= Thomas Codrington (priest) =

English Roman Catholic theologian

Thomas Codrington	(died 1691?) was an English Roman Catholic theologian. He is chiefly known for his attempt to introduce into England the "Institute of Secular Priests Living in Community", founded in Bavaria by Bartholomaus Holzhauser.

==Life==
Codrington was educated and ordained at Douai, where he taught humanities for a time. Later on he lived with Cardinal Howard at Rome, acting as his chaplain and secretary.

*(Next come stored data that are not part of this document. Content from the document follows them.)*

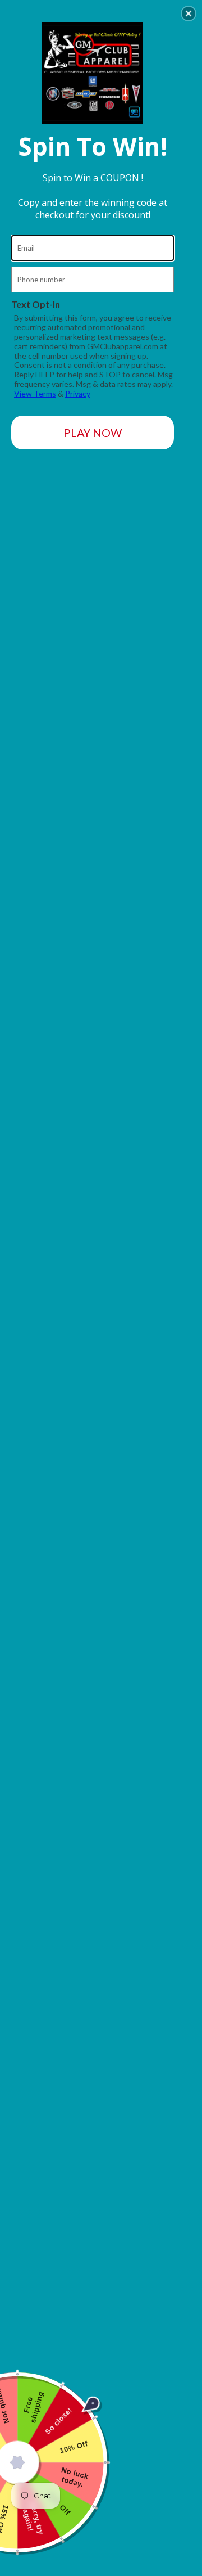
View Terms (35, 393)
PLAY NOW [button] (92, 432)
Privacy (77, 393)
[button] (188, 13)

He returned to England in July, 1684, and on the accession of James II of England in the following year, he was appointed one of the royal chaplains and preachers in ordinary.

While he was in Rome he had joined the institute above mentioned, in which Cardinal Howard took a great personal interest, and his return to England seemed to the superior, Stephen Hofer, a favourable opportunity for extending the institute. Accordingly Codrington and his companion, John Morgan, were appointed procurators to introduce the institute into England. The object of the society, the constitutions of which had been approved by Pope Innocent XI in 1680, was to encourage community life among the secular clergy. This was to be attained by priests residing together, and doing their work from a common centre, all being subject to the bishop. In this work he received much assistance from Cardinal Howard, who addressed letters both to the secular clergy and to the dean of the chapter, exhorting all English priests to join the institute. Even before leaving Rome he had been active in propagating the institute, and had, with his colleagues, endeavoured not only to introduce it into all the English colleges abroad, but even to make it obligatory on the superiors by a decree.

Some progress was in fact made, but before much could be effected the Glorious Revolution took place, and in 1688 James II fled from England. Codrington followed his patron abroad to Saint-Germain, where he continued to act as chaplain until his death, which took place about 1691.

For some years efforts were made to spread the institute in England, and in 1697 special constitutions, designed to meet the peculiar circumstances of English priests, were published with a preface, which shows that several of the leading missionaries had joined it. The Old Chapter, however, were unrelenting, on the ground that it was unsuitable in England and would lead to dissentions among the clergy, and ultimately Bishop Bonaventure Giffard suppressed it.

==Works==
- A Sermon preach'd before their Majesties, in St. James's, on Advent Sunday, November 28, 1686.
- A Sermon preach'd before the Queen-Dowager, in her Majesty's Chapel at Somerset-house, on Quinquagesima Sunday, February 6, 1686-7. Being also the anniversary-day of his late Majesty, King Charles the II, of blessed memory, London, 1687.

Both sermons were reprinted in A Select Collection of Catholick Sermons, vol. i. London, 1741.